[Your objective]
From the records below, copy out every line that contains the word "should".

---------- Data entries ----------

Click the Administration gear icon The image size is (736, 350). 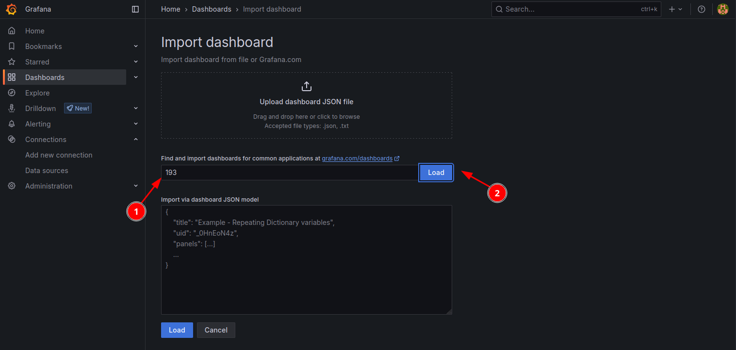coord(12,186)
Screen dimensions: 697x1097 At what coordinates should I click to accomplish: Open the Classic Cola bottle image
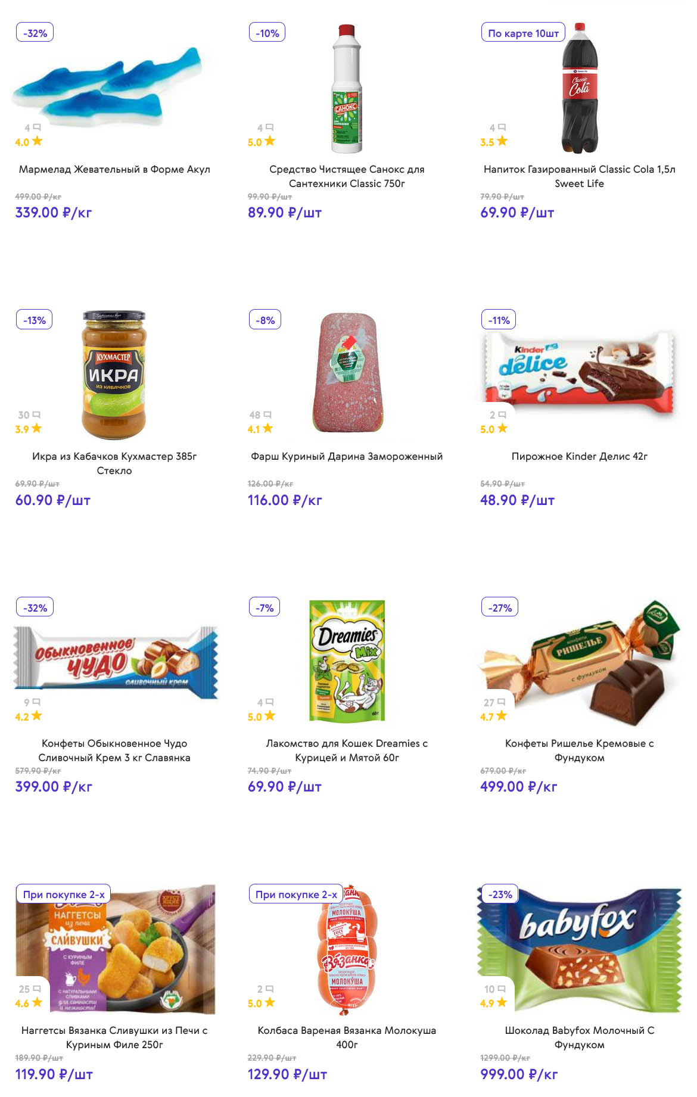[x=580, y=88]
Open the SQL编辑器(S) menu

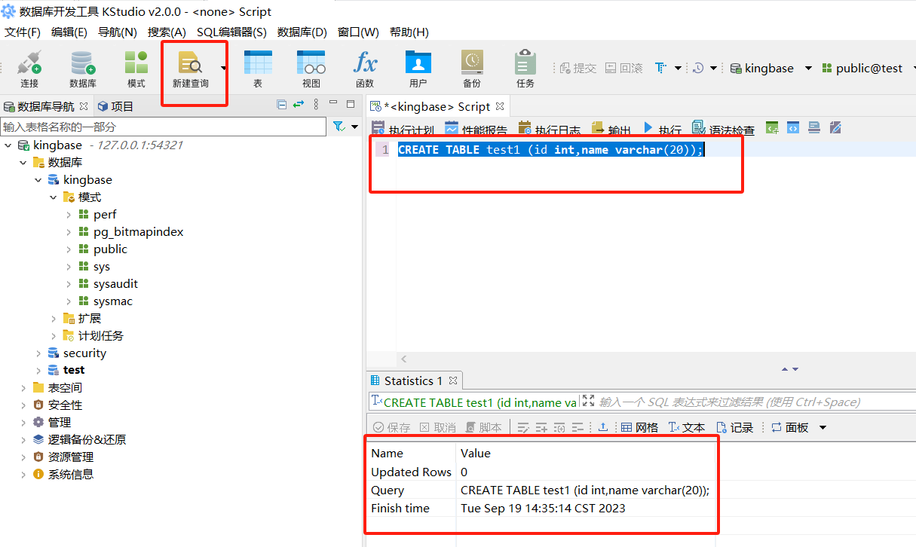click(x=231, y=32)
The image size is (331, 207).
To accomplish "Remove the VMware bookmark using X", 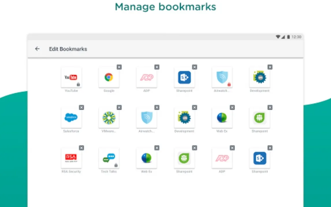I will tap(119, 108).
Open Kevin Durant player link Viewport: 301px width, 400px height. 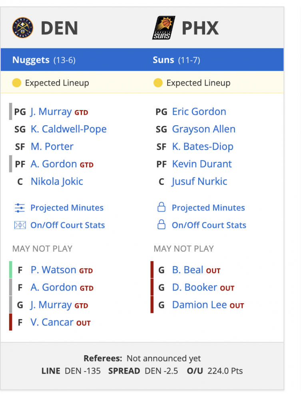tap(202, 164)
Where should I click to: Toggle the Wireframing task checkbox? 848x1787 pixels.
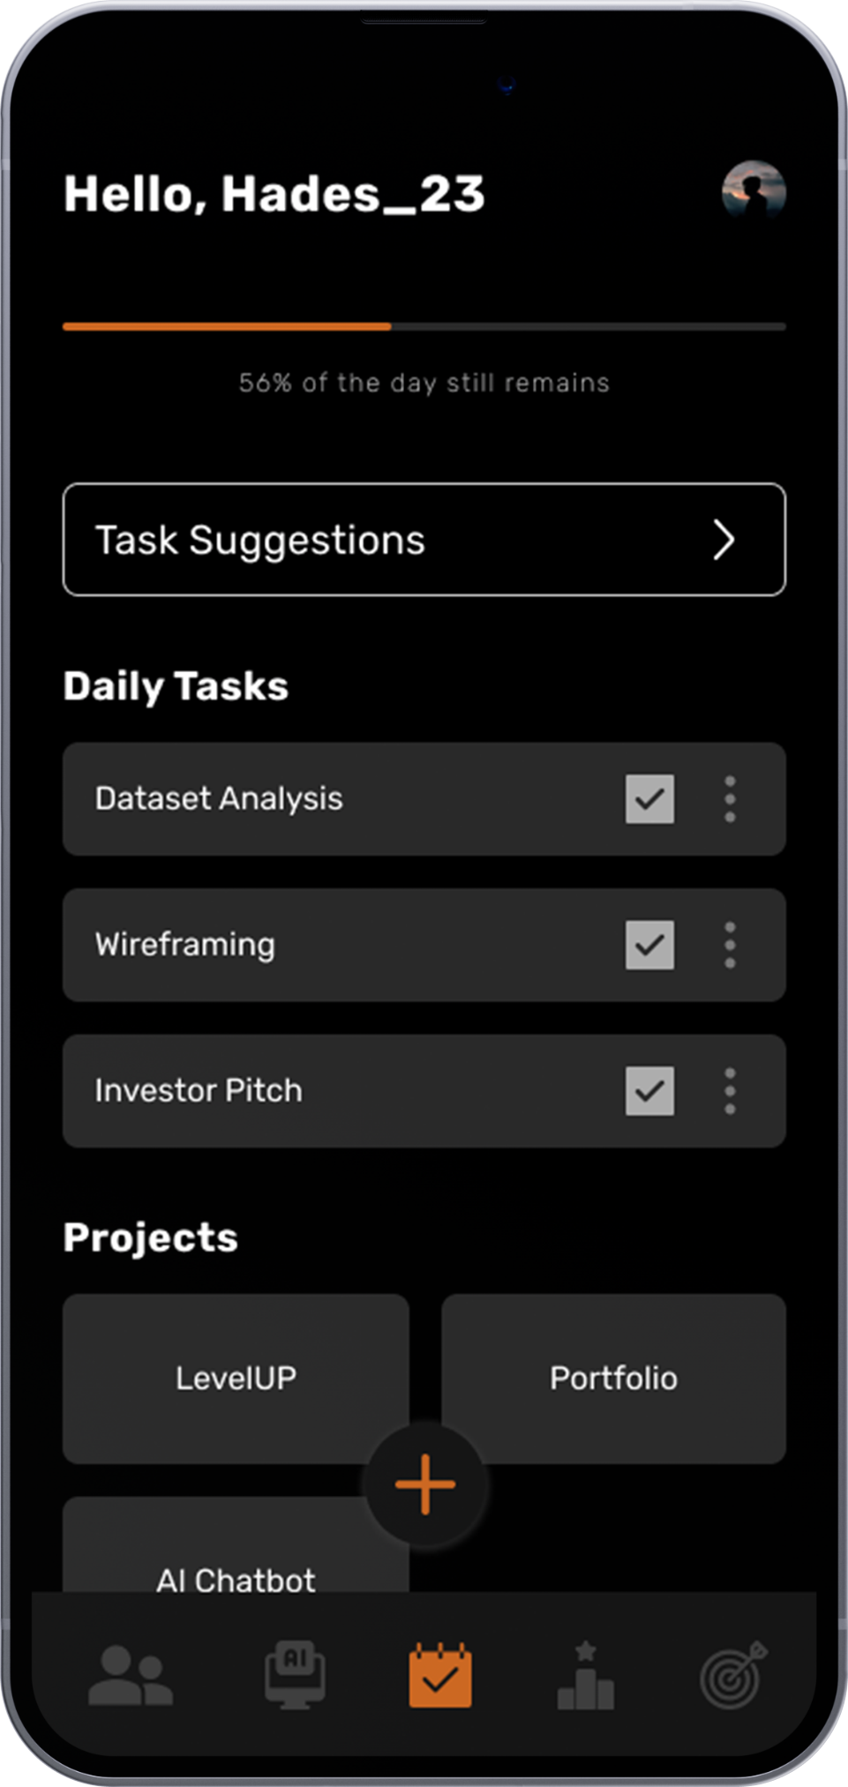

----------

[Output for this task]
Screen dimensions: 697x1097 At what coordinates should I click to accomplish: Open the Classic Cola bottle image
Where should I click to: Toggle the Wireframing task checkbox? 848x1787 pixels.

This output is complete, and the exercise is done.